Data for review:
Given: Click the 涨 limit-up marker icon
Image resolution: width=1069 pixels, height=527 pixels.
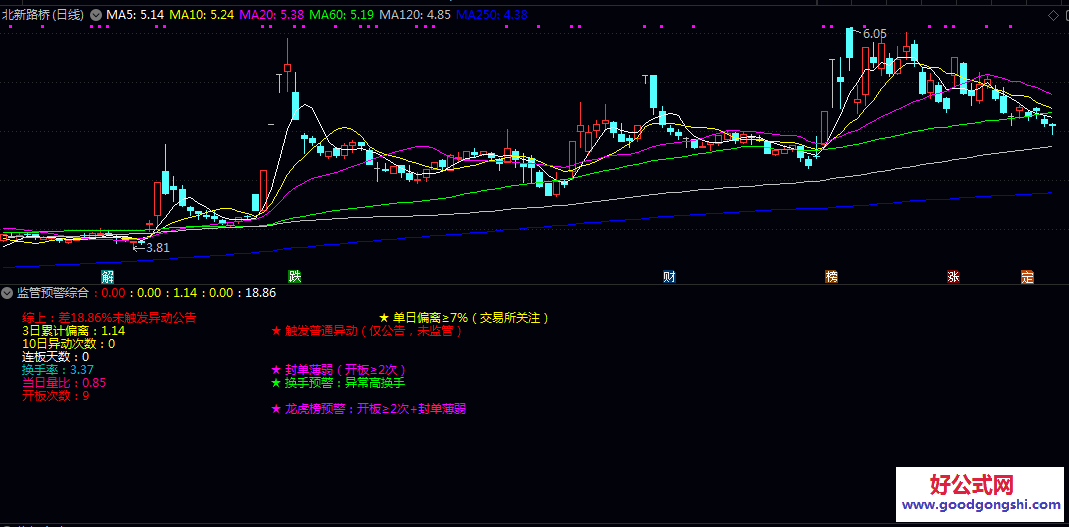Looking at the screenshot, I should point(953,276).
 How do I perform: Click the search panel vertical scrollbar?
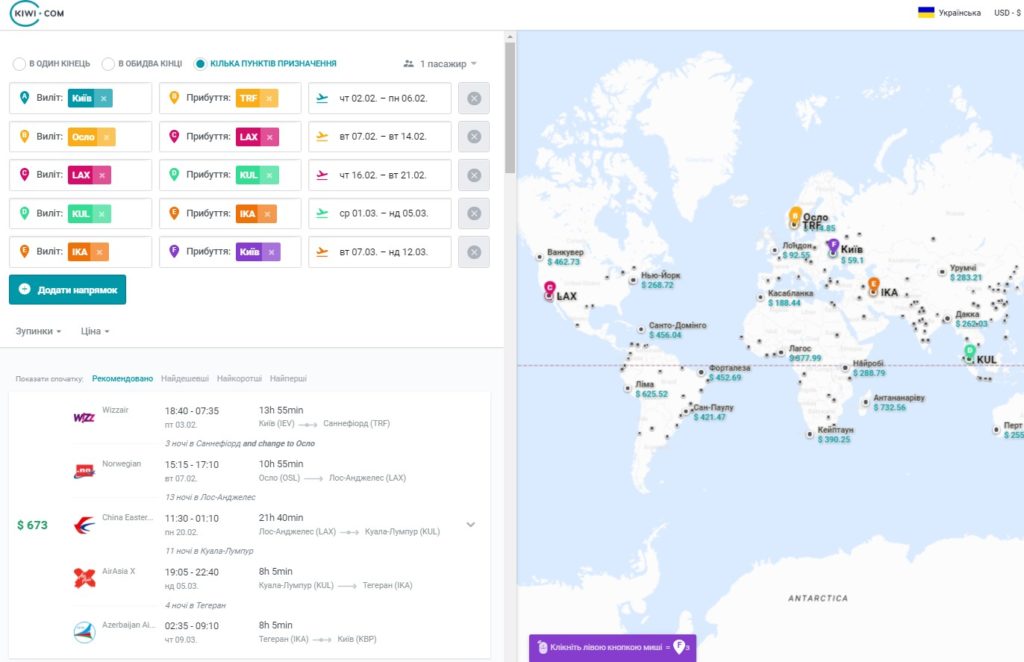click(510, 108)
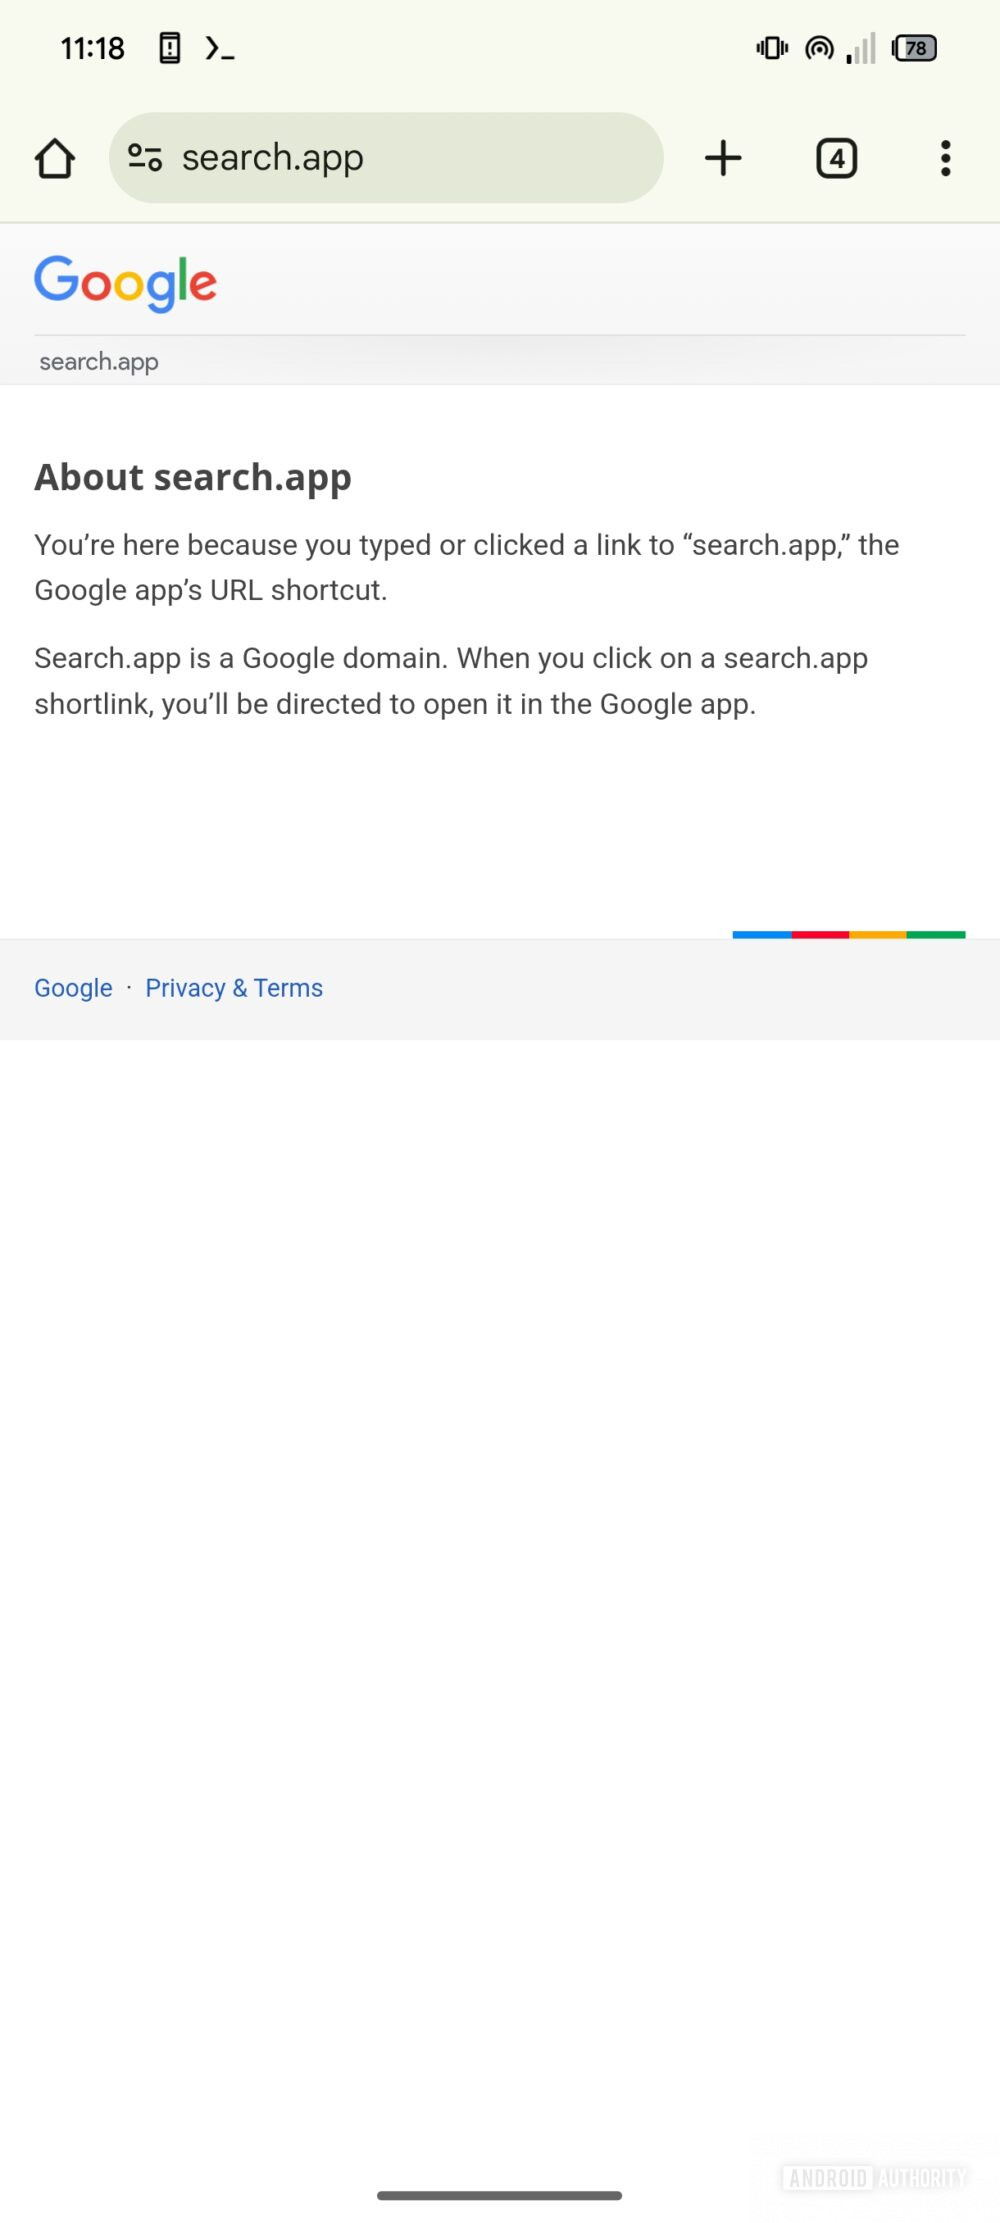This screenshot has height=2223, width=1000.
Task: Open the Google footer link
Action: [72, 987]
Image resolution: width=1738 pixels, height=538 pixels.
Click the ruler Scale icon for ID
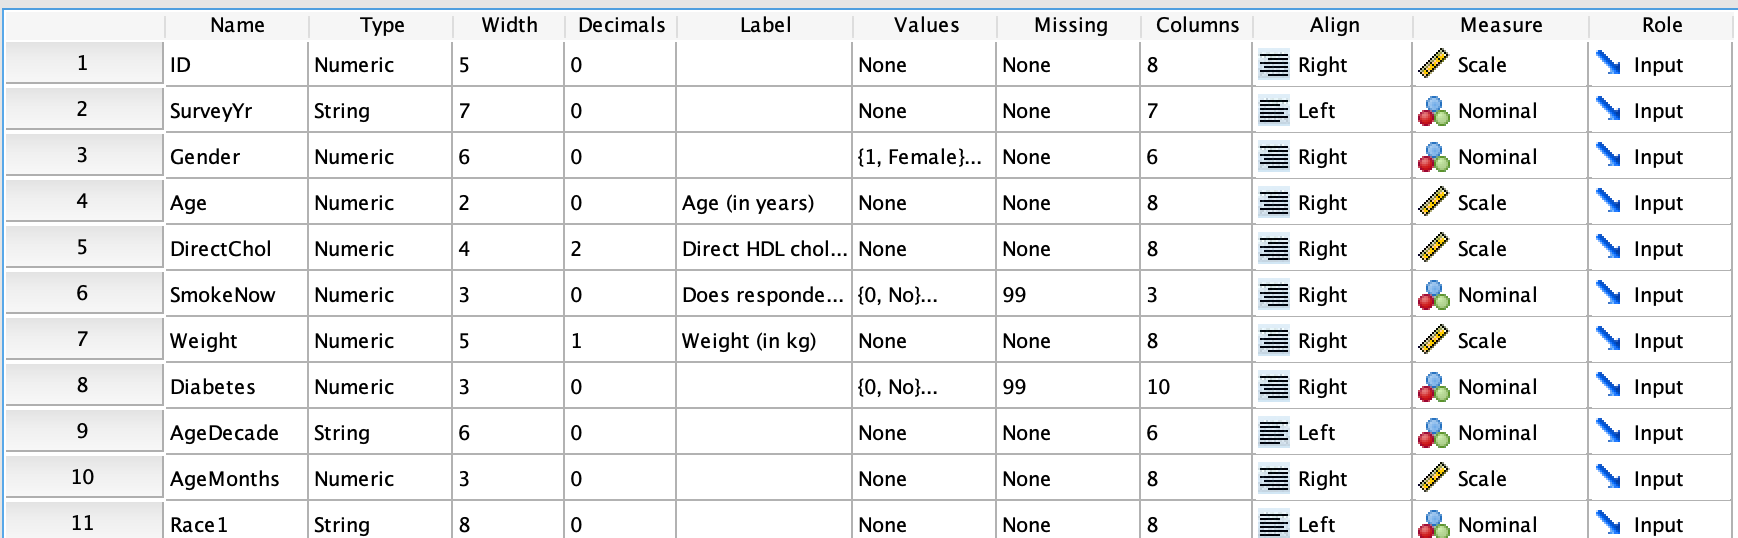[1433, 65]
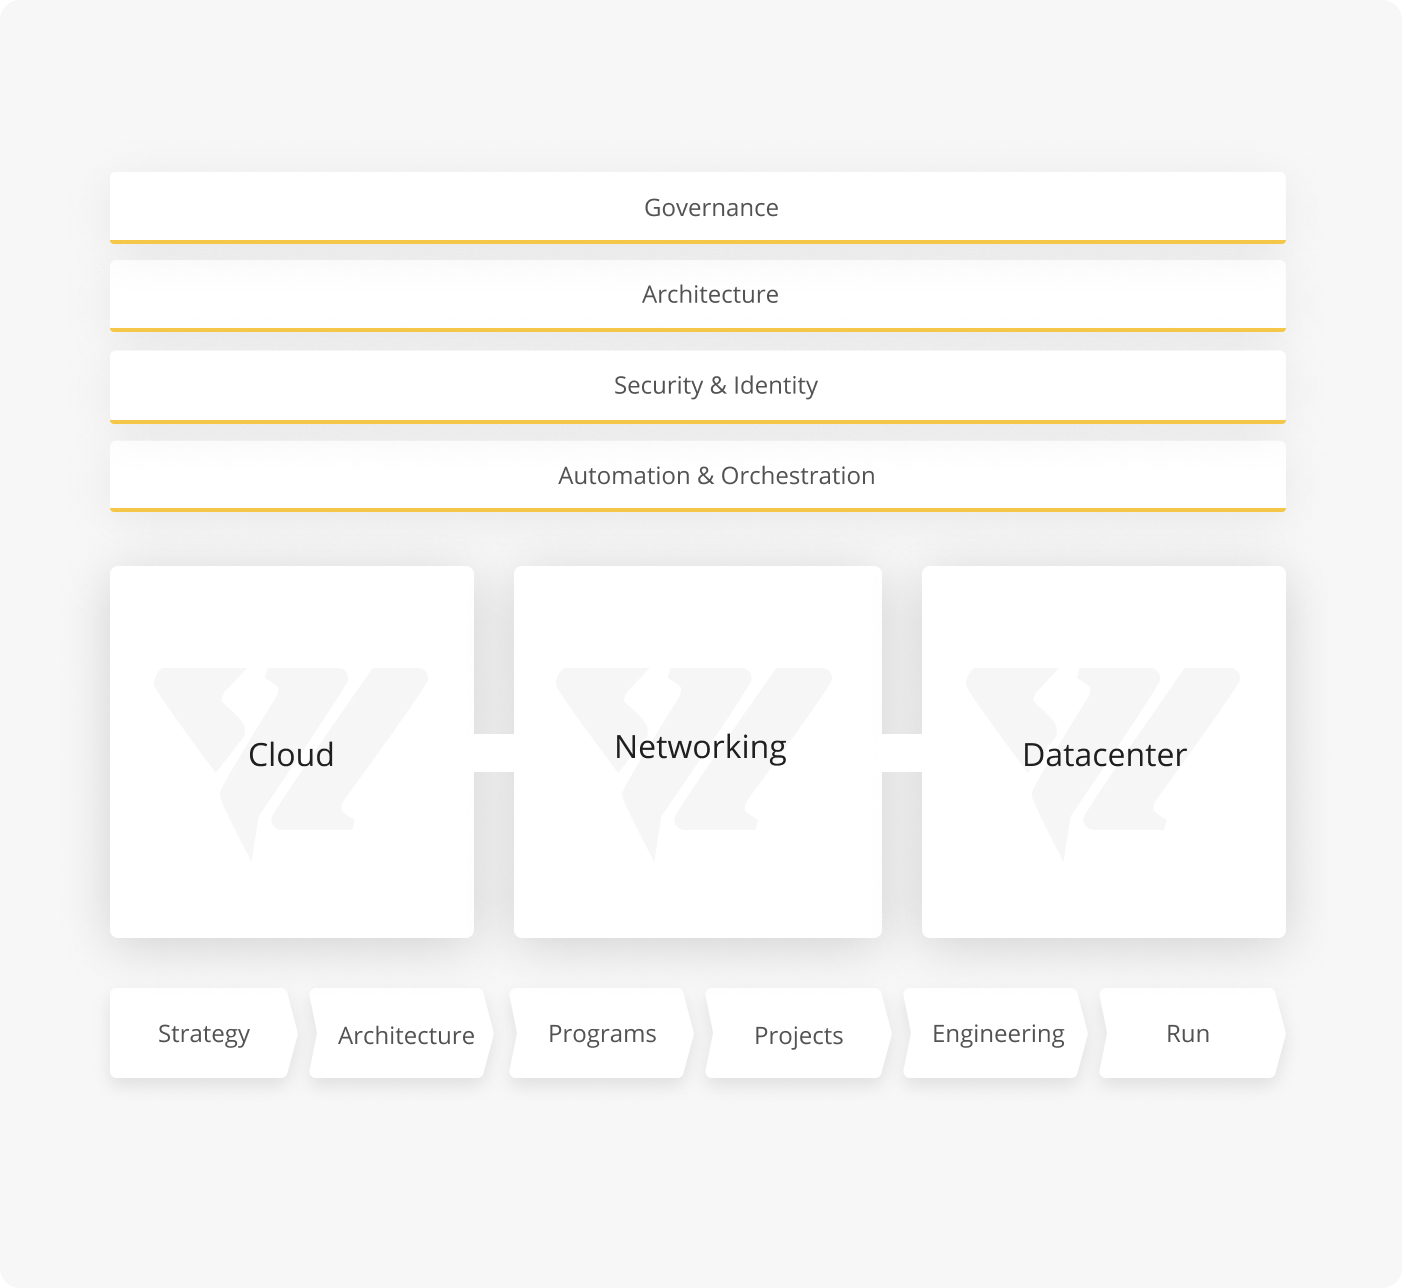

Problem statement:
Once the pictures are set aside, transcribe the remaining lines above exactly.

Reply:
Given: Click the 涨 limit-up marker icon
Image resolution: width=1069 pixels, height=527 pixels.
Looking at the screenshot, I should point(953,276).
 How do I perform: Click the search panel vertical scrollbar?
click(510, 108)
This screenshot has height=2223, width=1000.
Task: Open the Google footer link
Action: [72, 987]
Image resolution: width=1738 pixels, height=538 pixels.
Click the ruler Scale icon for ID
[1433, 65]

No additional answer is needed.